[Opening Dataset records section]
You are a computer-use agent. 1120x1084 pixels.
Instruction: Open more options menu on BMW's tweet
[Closing Dataset records section]
[Opening Dataset records section]
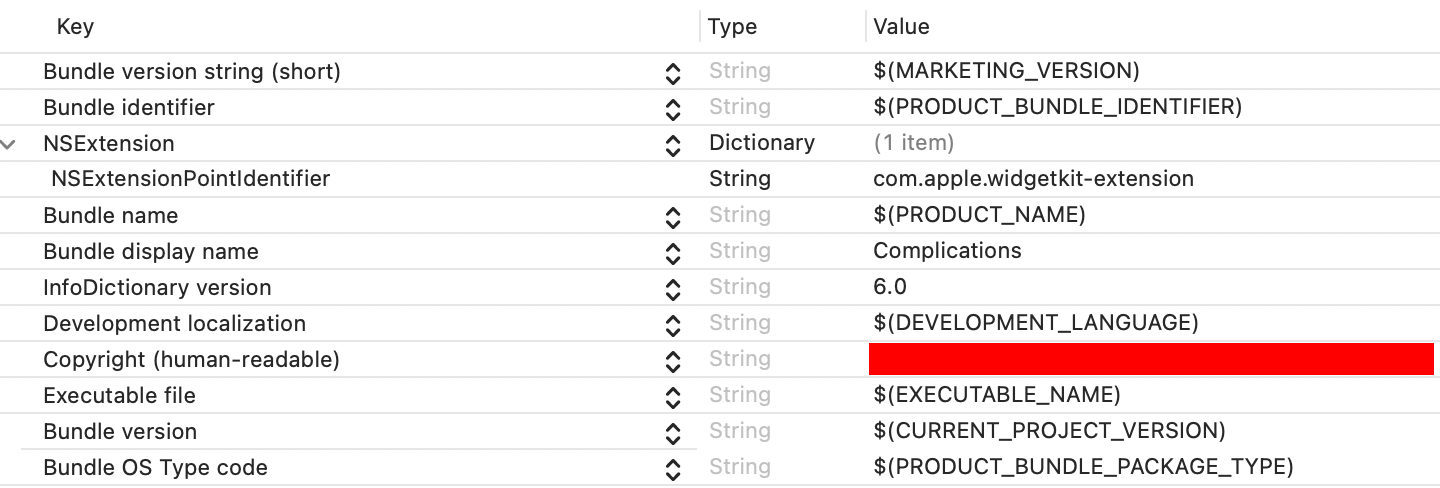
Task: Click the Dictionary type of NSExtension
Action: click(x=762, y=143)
[Closing Dataset records section]
[Opening Dataset records section]
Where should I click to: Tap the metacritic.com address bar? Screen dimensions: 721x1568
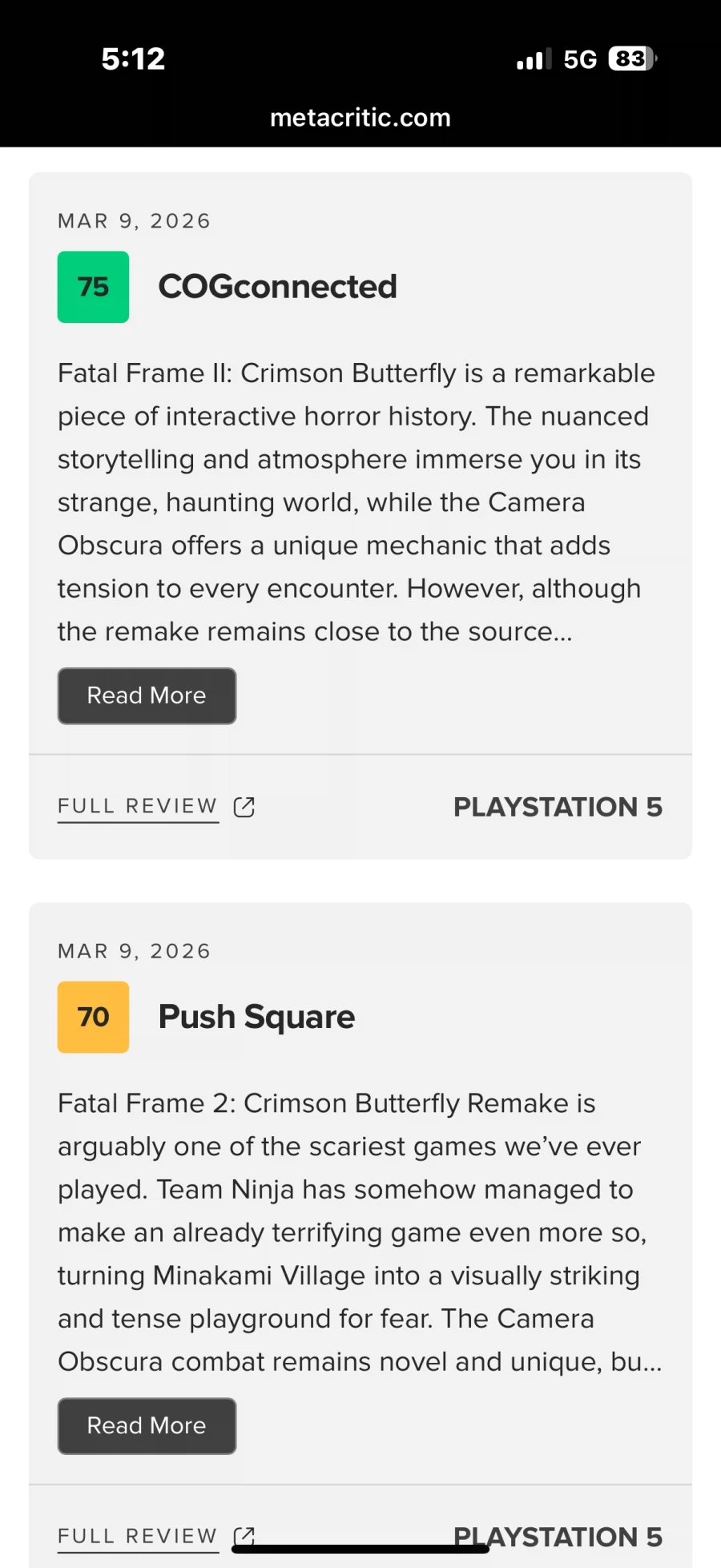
[Closing Dataset records section]
**Task to complete**
An exact, complete copy of the lines above from the one with "You are a computer-use" through the one with "Instruction: Open more" is the whole answer.

**Exercise response**
You are a computer-use agent. 1120x1084 pixels.
Instruction: Open more options menu on BMW's tweet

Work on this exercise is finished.